# WORK ORDER
Wherever a line below holds the word "agent", copy that line.

-- Opening Marker --

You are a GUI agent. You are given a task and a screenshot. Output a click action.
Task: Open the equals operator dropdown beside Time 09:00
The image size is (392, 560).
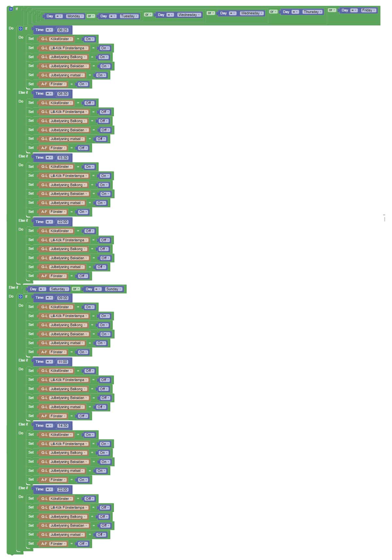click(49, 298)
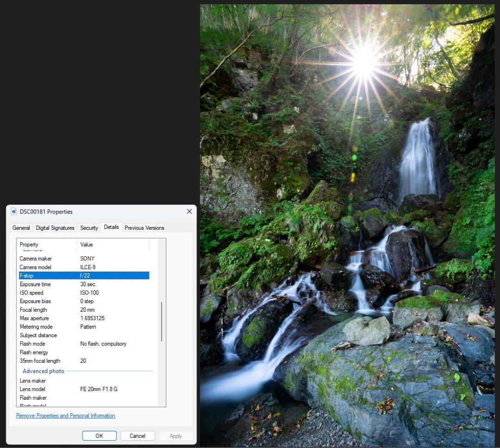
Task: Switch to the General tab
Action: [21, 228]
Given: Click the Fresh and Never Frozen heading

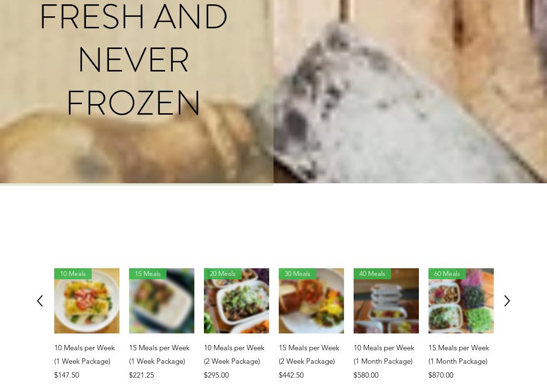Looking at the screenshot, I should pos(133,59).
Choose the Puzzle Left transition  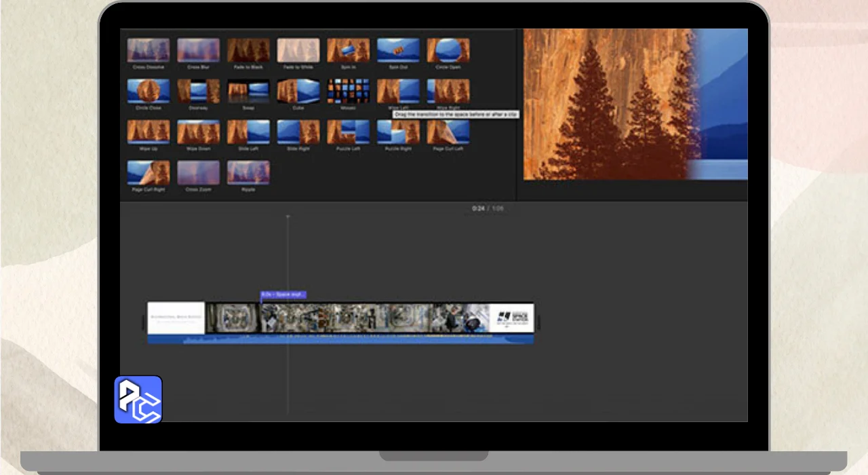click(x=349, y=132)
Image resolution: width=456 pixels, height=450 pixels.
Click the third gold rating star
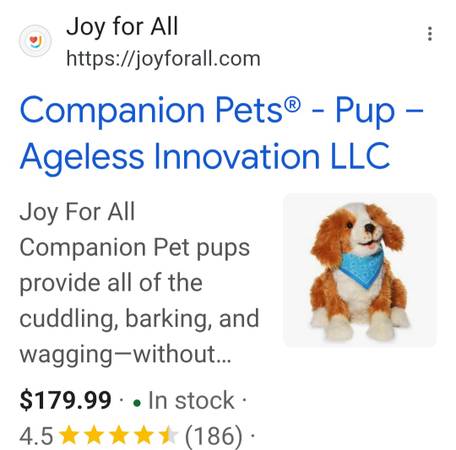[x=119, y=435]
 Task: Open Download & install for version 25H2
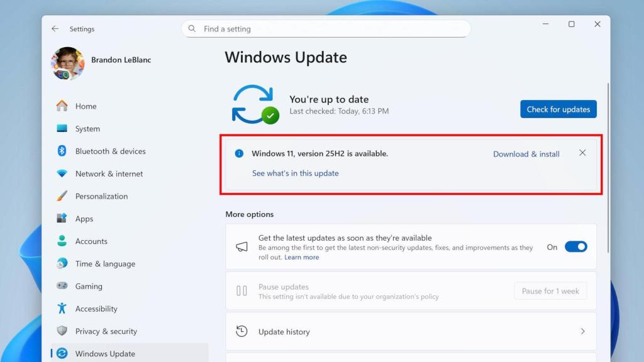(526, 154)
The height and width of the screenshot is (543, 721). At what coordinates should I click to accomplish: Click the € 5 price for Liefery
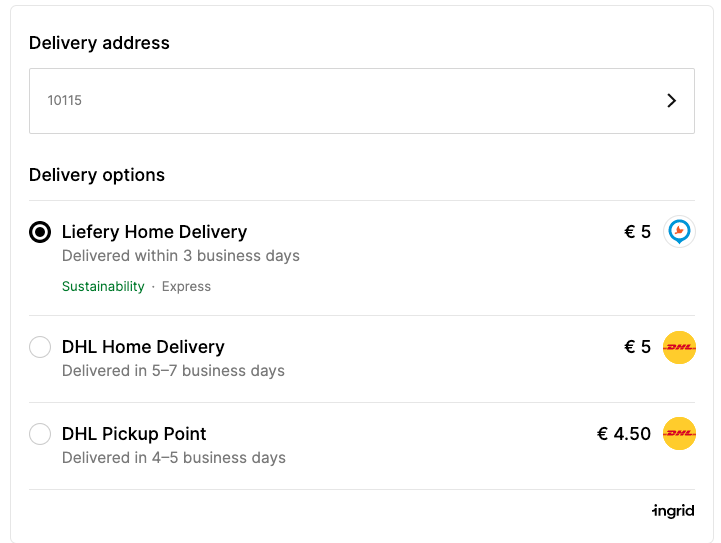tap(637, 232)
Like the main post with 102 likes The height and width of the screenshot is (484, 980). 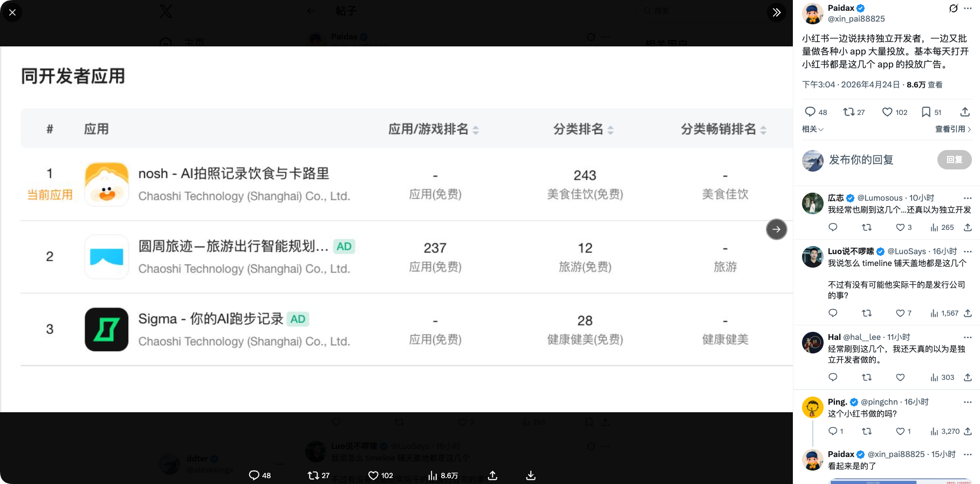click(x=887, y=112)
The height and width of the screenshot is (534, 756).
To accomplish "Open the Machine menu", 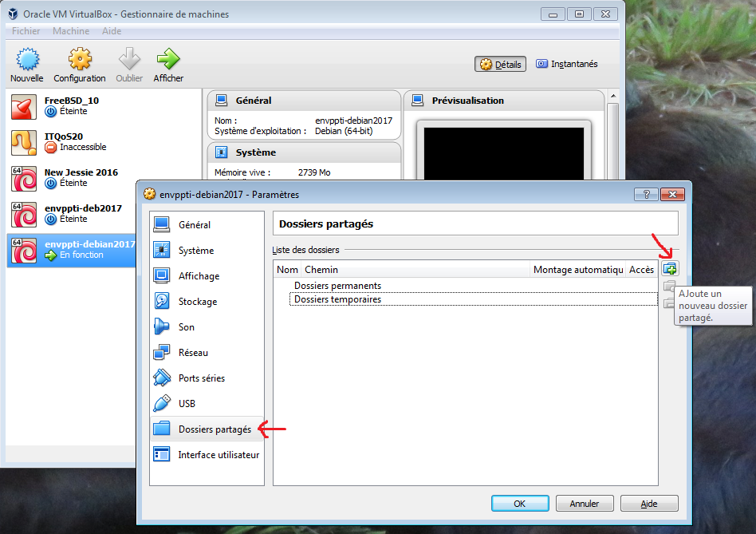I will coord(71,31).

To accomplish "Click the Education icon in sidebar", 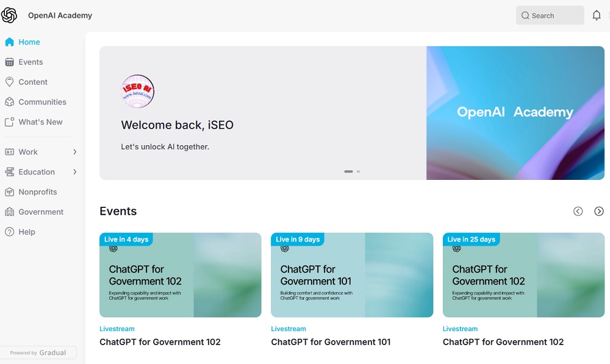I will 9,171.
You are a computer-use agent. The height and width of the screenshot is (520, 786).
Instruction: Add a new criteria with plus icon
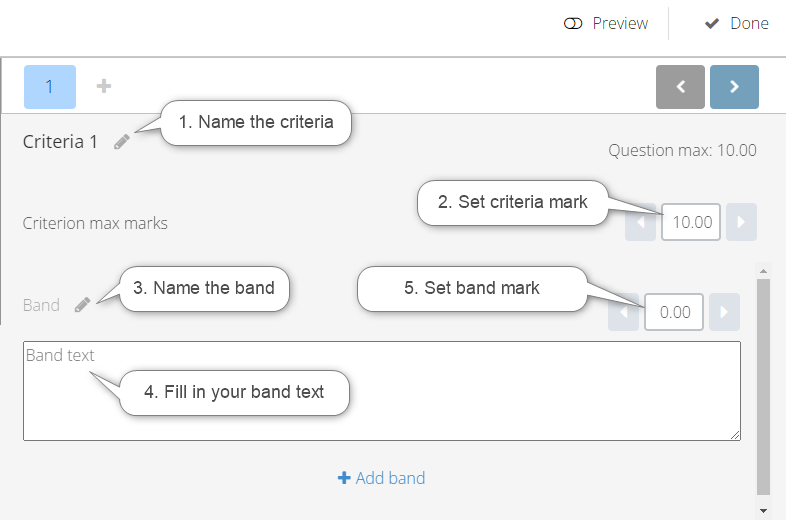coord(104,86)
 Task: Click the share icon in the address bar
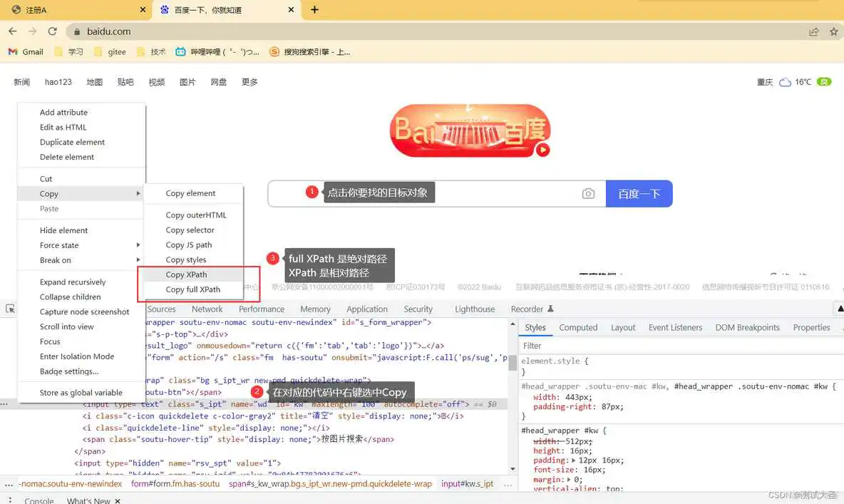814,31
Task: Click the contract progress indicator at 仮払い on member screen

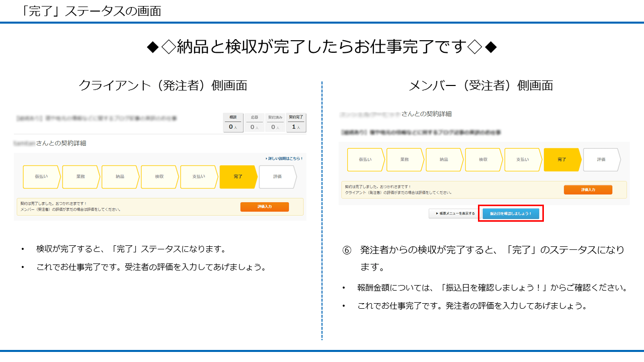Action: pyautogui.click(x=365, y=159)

-- Closing Marker --

# ANSWER FOR THIS EXERCISE
You are a GUI agent. You are given a task and a screenshot. Output a click action.
You are a computer-use agent. The height and width of the screenshot is (520, 786).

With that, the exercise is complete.